Pregnant, on holiday and sacked

10 June 2020

A pregnant woman who was overseas on holidays when her employment was terminated has successfully claimed the termination was not a genuine redundancy.

She was awarded compensation of just under $6750.


No warning

The woman was a part-time book-keeper for a small accounting firm and was five months pregnant at the time. Without prior warning, the employer terminated her employment while she was overseas. It claimed it was due to a business restructure that it had flagged earlier, and claimed that there would be insufficient work to retain her. It stated that the decision was no reflection on her job performance. It was described as a redundancy.

The employee claimed that there was no downturn in available work nor any prior mention of restructuring, and claimed instead that the reasons for termination were her pregnancy and her family’s decision to obtain a second home loan not via the employer’s business. Nor had the employer complied with the consultation requirements that applied to redundancy.

Her termination meant that she became ineligible for government-financed paid parental leave for both her first child and a second one born a year later.

The Fair Work Commission found that neither party provided significant evidence regarding the state of the employer’s business at the time. The employer’s evidence comprised broad generalisations about the industry it was in, general claims about the impact of the Banking Royal Commission, and only limited information about its own customers and financial situation. Nor did the employee provide evidence that her pregnancy was the employer’s reason for ending her employment.
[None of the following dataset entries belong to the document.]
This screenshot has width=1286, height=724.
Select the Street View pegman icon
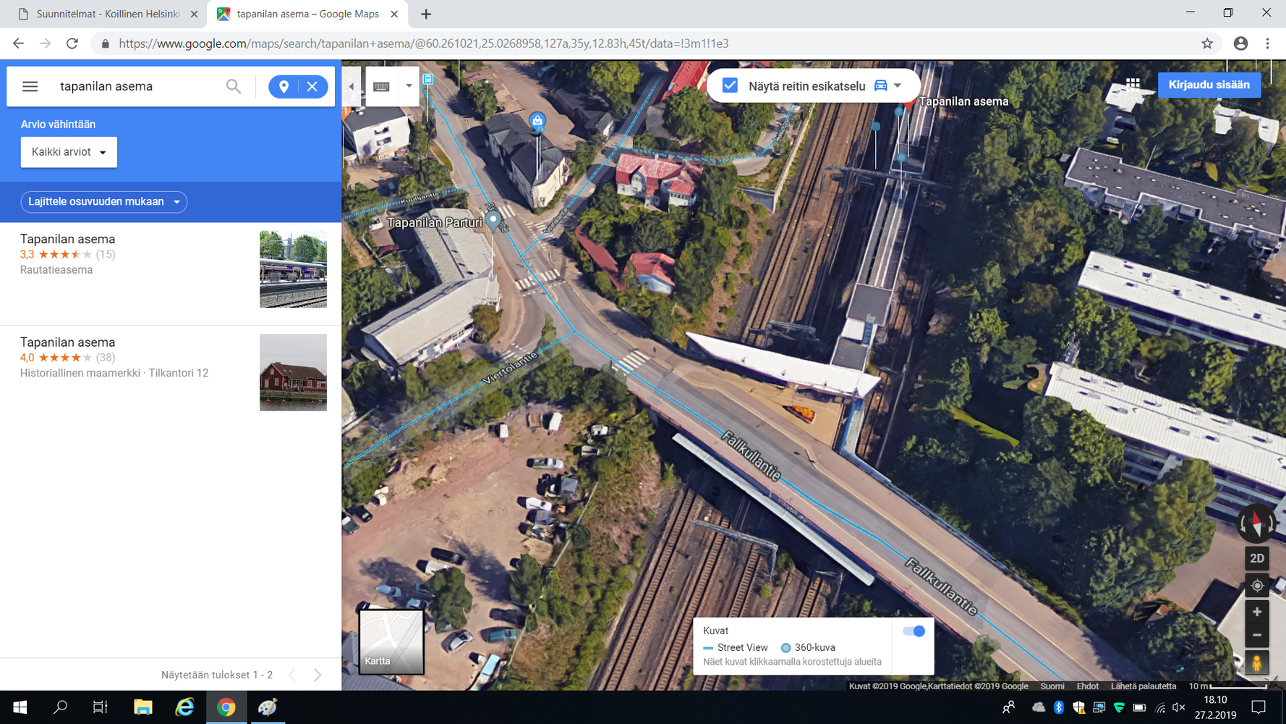click(1256, 662)
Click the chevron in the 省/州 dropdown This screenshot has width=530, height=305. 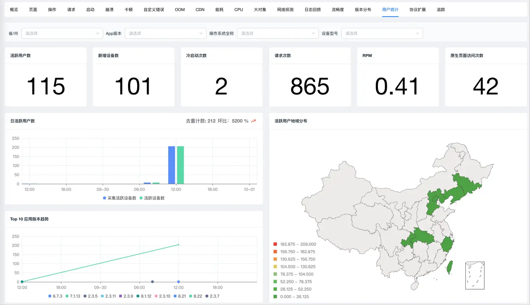(x=98, y=33)
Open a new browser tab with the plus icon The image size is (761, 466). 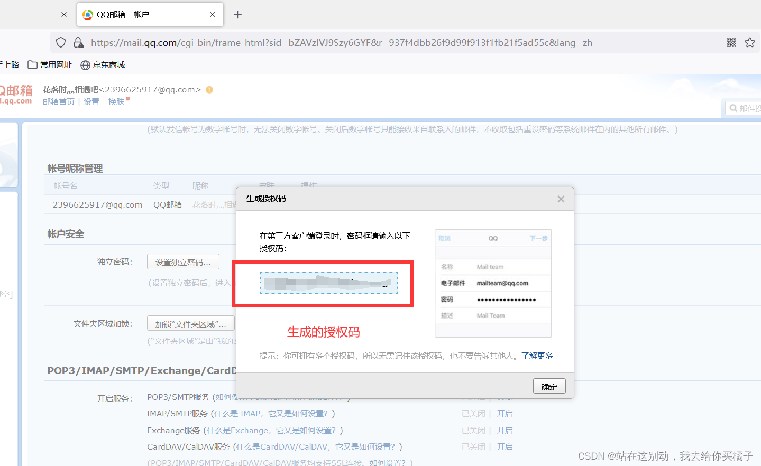(237, 14)
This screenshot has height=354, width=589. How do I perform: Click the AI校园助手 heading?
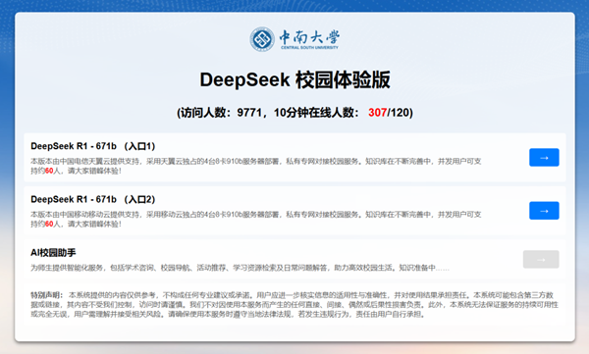click(53, 253)
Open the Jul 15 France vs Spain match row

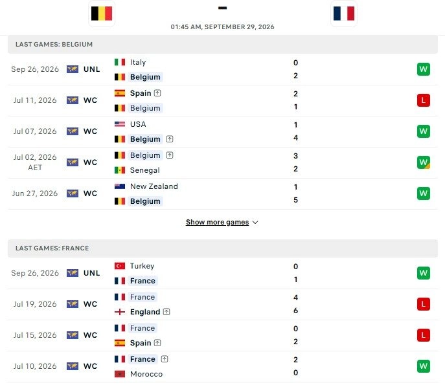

However, there was clear evidence that the employer had not consulted with her before making its decision. Management had made general comments about the state of the business during regular staff meetings, but this did not amount to “consultation about redundancy”. Possible redundancy was not discussed with her before she went on holidays, nor was there any discussion after notifying her of redundancy.

Two other employees gave evidence alleging that the business owner’s conduct towards employees and customers was sometimes unethical.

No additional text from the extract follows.